Side benefit: we now check which values were updated and only send
IPIs to cpus that actually have updates.

Cc: Vikas Shivappa <[email protected]>
Cc: Fenghua Yu <[email protected]>
Cc: [email protected]
Cc: [email protected]
Tested-by: Sai Praneeth Prakhya <[email protected]>
Signed-off-by: Tony Luck <[email protected]>
Signed-off-by: Vikas Shivappa <[email protected]>
---
Documentation/x86/intel_rdt_ui.txt | 14 ++++++
arch/x86/include/asm/intel_rdt.h | 10 ++---
arch/x86/kernel/cpu/intel_rdt.c | 2 -
arch/x86/kernel/cpu/intel_rdt_schemata.c | 76 ++++++++++++++------------------
4 files changed, 51 insertions(+), 51 deletions(-)

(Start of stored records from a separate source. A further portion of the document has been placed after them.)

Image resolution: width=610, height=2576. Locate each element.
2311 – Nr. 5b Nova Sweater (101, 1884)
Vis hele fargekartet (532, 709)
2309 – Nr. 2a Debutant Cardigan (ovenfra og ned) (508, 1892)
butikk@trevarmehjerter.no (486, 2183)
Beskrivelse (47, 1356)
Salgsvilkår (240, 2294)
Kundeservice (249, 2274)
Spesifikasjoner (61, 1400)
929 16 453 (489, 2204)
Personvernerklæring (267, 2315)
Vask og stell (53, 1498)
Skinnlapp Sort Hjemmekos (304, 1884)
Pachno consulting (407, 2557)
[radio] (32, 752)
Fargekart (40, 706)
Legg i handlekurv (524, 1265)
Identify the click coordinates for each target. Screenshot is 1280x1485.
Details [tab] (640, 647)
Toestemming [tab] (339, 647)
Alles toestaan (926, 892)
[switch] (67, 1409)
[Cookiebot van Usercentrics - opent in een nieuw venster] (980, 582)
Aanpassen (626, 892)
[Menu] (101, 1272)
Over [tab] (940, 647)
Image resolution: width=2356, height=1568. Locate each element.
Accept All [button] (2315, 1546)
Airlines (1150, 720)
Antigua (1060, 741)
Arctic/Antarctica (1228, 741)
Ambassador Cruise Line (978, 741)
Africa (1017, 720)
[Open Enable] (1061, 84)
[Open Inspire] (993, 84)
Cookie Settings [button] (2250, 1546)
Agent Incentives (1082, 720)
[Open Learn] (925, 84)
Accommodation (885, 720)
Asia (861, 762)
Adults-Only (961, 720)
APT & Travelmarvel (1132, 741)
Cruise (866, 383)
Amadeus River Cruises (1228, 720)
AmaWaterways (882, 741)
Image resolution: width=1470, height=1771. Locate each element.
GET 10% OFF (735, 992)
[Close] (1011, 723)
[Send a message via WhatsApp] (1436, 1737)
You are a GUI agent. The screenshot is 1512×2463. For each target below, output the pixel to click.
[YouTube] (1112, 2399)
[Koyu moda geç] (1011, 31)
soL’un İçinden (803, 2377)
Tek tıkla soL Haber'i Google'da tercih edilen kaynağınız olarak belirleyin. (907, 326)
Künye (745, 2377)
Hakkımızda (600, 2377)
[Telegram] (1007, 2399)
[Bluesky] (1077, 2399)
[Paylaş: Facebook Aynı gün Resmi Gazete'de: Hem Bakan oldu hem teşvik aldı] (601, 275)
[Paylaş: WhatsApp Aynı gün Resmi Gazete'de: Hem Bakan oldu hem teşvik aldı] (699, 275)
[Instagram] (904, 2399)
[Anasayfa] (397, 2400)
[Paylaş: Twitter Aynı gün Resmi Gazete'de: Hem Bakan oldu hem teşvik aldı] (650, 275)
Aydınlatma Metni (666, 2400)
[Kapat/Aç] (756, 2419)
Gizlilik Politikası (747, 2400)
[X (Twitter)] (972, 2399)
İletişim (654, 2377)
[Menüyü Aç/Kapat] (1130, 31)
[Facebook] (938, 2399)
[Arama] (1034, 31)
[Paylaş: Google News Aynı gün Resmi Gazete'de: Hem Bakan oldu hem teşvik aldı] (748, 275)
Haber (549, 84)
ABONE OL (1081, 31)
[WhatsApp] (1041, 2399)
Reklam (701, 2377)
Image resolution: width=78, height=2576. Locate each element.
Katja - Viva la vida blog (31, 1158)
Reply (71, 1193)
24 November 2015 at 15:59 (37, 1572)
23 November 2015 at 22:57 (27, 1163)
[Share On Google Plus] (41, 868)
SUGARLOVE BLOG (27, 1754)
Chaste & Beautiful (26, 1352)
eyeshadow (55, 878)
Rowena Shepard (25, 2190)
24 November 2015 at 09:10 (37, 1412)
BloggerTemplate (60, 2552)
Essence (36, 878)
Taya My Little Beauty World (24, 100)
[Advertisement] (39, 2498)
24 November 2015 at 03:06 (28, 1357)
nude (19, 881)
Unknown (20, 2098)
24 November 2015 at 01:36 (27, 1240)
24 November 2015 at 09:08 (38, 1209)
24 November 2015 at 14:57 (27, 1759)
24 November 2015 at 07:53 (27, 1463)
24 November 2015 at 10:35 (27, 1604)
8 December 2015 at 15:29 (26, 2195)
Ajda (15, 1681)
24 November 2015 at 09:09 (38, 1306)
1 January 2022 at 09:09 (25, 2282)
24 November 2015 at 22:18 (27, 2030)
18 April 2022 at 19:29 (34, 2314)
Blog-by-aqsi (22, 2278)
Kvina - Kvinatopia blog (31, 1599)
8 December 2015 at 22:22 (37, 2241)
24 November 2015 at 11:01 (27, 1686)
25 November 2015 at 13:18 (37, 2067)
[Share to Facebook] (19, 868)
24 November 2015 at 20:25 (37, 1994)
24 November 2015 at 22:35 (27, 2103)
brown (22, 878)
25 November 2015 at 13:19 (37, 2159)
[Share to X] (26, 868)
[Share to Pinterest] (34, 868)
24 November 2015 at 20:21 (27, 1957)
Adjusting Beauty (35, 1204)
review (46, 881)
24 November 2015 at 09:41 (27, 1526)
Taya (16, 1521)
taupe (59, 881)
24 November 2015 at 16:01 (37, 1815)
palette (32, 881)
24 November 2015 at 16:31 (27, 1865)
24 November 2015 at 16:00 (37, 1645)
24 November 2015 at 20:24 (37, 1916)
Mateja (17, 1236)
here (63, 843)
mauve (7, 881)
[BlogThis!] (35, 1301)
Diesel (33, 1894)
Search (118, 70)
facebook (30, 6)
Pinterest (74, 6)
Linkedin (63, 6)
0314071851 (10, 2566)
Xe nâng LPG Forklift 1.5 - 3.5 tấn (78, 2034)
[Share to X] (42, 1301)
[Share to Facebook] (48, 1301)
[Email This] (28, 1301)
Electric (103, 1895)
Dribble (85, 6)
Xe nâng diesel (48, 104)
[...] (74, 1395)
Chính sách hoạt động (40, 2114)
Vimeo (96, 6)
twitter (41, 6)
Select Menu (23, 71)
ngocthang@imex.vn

diff --git a/Documentation/x86/intel_rdt_ui.txt b/Documentation/x86/intel_rdt_ui.txt
index 51cf6fa..3ea1984 100644
--- a/Documentation/x86/intel_rdt_ui.txt
+++ b/Documentation/x86/intel_rdt_ui.txt
@@ -129,6 +129,20 @@ schemata format is always:

L2:<cache_id0>=<cbm>;<cache_id1>=<cbm>;...

+Reading/writing the schemata file
+---------------------------------
+Reading the schemata file will show the state of all resources
+on all domains. When writing you only need to specify those values
+which you wish to change. E.g.
+
+# cat schemata
+L3DATA:0=fffff;1=fffff;2=fffff;3=fffff
+L3CODE:0=fffff;1=fffff;2=fffff;3=fffff
+# echo "L3DATA:2=3c0;" > schemata
+# cat schemata
+L3DATA:0=fffff;1=fffff;2=3c0;3=fffff
+L3CODE:0=fffff;1=fffff;2=fffff;3=fffff
+
Example 1
---------
On a two socket machine (one L3 cache per socket) with just four bits
diff --git a/arch/x86/include/asm/intel_rdt.h b/arch/x86/include/asm/intel_rdt.h
index 0d64397..d770527 100644
--- a/arch/x86/include/asm/intel_rdt.h
+++ b/arch/x86/include/asm/intel_rdt.h
@@ -76,10 +76,7 @@ struct rftype {
* @min_cbm_bits: Minimum number of consecutive bits to be set
* in a cache bit mask
* @domains: All domains for this resource
- * @num_domains: Number of domains active
* @msr_base: Base MSR address for CBMs
- * @tmp_cbms: Scratch space when updating schemata
- * @num_tmp_cbms: Number of CBMs in tmp_cbms
* @cache_level: Which cache level defines scope of this domain
* @cbm_idx_multi: Multiplier of CBM index
* @cbm_idx_offset: Offset of CBM index. CBM index is computed by:
@@ -94,10 +91,7 @@ struct rdt_resource {
int min_cbm_bits;
u32 max_cbm;
struct list_head domains;
- int num_domains;
int msr_base;
- u32 *tmp_cbms;
- int num_tmp_cbms;
int cache_level;
int cbm_idx_multi;
int cbm_idx_offset;
@@ -109,12 +103,16 @@ struct rdt_resource {
* @id: unique id for this instance
* @cpu_mask: which cpus share this resource
* @cbm: array of cache bit masks (indexed by CLOSID)
+ * @new_cbm: new cbm value to be loaded
+ * @have_new_cbm: did user provide new_cbm for this domain
*/
struct rdt_domain {
struct list_head list;
int id;
struct cpumask cpu_mask;
u32 *cbm;
+ u32 new_cbm;
+ bool have_new_cbm;
};

/**
diff --git a/arch/x86/kernel/cpu/intel_rdt.c b/arch/x86/kernel/cpu/intel_rdt.c
index 5a533fe..329b887 100644
--- a/arch/x86/kernel/cpu/intel_rdt.c
+++ b/arch/x86/kernel/cpu/intel_rdt.c
@@ -309,7 +309,6 @@ static void domain_add_cpu(int cpu, struct rdt_resource *r)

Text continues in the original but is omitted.